===== Supplied information

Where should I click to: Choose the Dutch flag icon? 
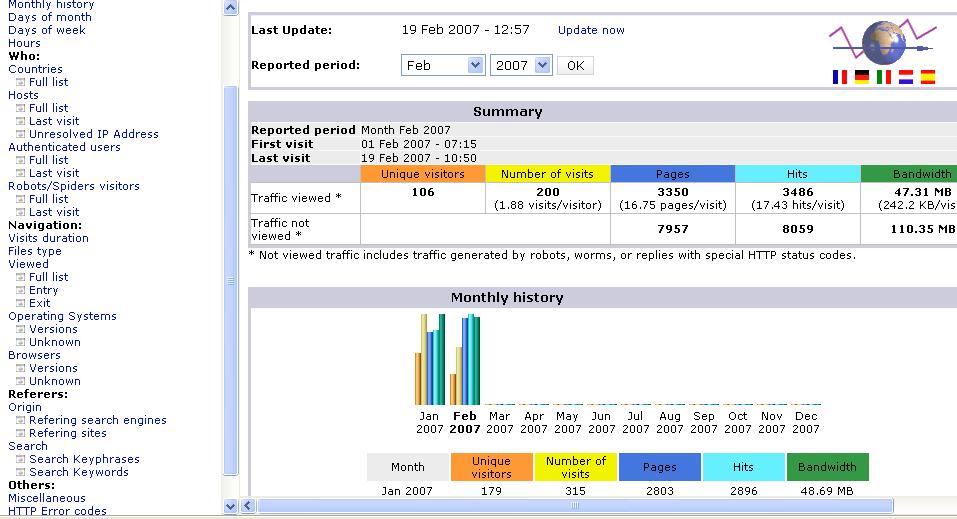point(906,77)
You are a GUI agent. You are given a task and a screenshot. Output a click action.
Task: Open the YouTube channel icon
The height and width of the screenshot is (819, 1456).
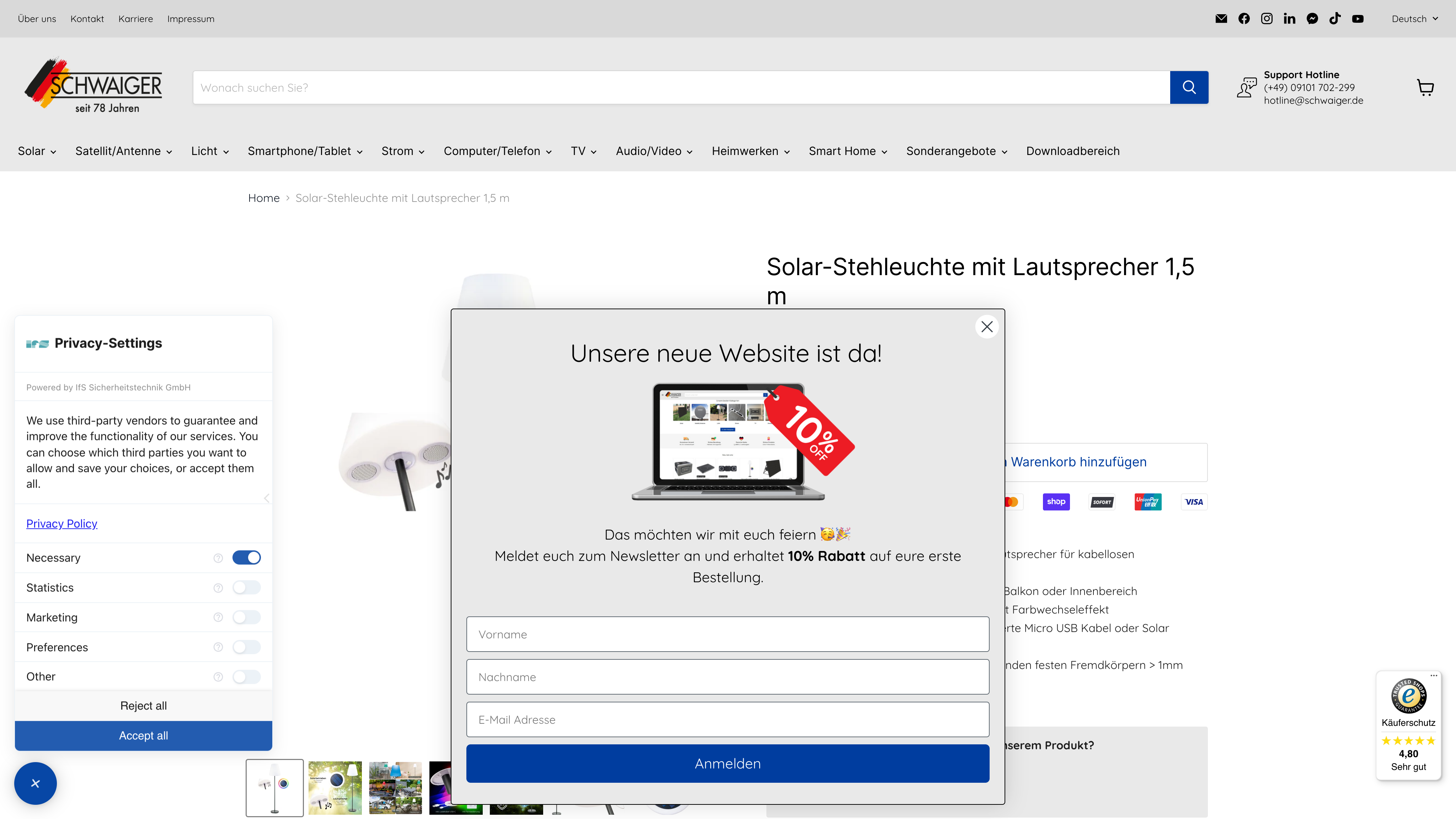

==========

Rewrite the entries above with every instance of "icon" swapped for "button" and everything else unchanged. Leave out the pictures.

Where should I click to: Choose the Dutch flag button? 
point(906,77)
You are a GUI agent. You are given a task and a screenshot. Output a click action.
Task: Open the YouTube channel button
The height and width of the screenshot is (819, 1456).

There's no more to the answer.